Two Democratic congressmen introduced an article of impeachment against President Donald Trump on Wednesday, marking the first formal effort to oust the President for high crimes and misdemeanors.
“[T]he Constitution does not provide for the removal of a President for impulsive, ignorant incompetence,” Rep. Brad Sherman (D-CA) said in a statement on his website Wednesday. “It does provide for the removal of a President for High Crimes and Misdemeanors.”
The effort is extremely unlikely to make it very far in the Republican-controlled Congress.
The article, co-sponsored by Rep. Al Green (D-TX), accuses Trump of seeking “to use his authority to hinder and cause the termination” of the investigation into Russian interference in the 2016 election, “including through threatening, and then terminating, James Comey.”
Sherman cites Trump’s admission on national television that he fired the FBI director over the Russia investigation, and Trump’s reported comment to a Russian delegation at the White House the day following the firing that he felt relieved.
“As the investigations move forward, additional evidence supporting additional Articles of Impeachment may emerge,” Sherman continued in his statement. “However, as to Obstruction of Justice, as defined in 18 U.S.C. § 1512 (b)(3), the evidence we have is sufficient to move forward now. And the national interest requires that we do so.”

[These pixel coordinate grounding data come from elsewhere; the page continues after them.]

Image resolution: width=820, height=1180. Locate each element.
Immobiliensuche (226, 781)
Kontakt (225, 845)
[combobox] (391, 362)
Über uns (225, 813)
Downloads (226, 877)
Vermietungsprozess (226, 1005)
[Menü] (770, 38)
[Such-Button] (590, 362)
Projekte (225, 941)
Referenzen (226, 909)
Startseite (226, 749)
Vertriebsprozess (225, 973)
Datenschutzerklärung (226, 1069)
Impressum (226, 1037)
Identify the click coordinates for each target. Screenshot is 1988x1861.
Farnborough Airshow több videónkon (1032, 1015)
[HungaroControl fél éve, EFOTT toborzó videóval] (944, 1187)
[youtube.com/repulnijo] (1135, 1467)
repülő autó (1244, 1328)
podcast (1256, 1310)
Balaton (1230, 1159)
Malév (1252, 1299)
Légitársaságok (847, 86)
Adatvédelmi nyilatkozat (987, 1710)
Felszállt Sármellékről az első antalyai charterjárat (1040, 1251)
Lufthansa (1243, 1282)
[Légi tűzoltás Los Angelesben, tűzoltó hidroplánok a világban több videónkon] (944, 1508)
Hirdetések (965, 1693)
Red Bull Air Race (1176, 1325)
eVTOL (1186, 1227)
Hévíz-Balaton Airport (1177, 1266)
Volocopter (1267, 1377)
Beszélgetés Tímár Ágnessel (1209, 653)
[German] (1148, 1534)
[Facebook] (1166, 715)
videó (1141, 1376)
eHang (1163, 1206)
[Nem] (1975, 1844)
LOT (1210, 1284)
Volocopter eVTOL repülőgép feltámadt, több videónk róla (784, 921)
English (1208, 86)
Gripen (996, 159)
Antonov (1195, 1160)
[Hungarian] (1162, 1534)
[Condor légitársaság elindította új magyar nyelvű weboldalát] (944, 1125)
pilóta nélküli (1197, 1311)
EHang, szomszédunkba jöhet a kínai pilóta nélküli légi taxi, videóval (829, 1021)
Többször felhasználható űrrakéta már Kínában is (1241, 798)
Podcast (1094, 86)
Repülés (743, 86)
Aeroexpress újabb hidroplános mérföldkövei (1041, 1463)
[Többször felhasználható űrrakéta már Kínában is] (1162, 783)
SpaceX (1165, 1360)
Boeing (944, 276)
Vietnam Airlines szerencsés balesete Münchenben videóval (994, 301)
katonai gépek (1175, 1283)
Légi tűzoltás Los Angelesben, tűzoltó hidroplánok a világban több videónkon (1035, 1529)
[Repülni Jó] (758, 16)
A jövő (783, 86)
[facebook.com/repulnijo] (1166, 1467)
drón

18 U.S.C. § 1512 (b)(3) concerns efforts to use “intimidation, threatens, or corruptly persuades another person, or attempts to do so, or engages in misleading conduct toward another person, with intent to […] hinder, delay, or prevent the communication to a law enforcement officer or judge of the United States of information relating to the commission or possible commission of a Federal offense or a violation of conditions of probation supervised release, parole, or release pending judicial proceedings.”
The Hill reported in June that Sherman’s draft article of impeachment had riled his fellow House Democrats, some of whom said in a caucus-wide meeting that it had come too early to be fully supported by the facts.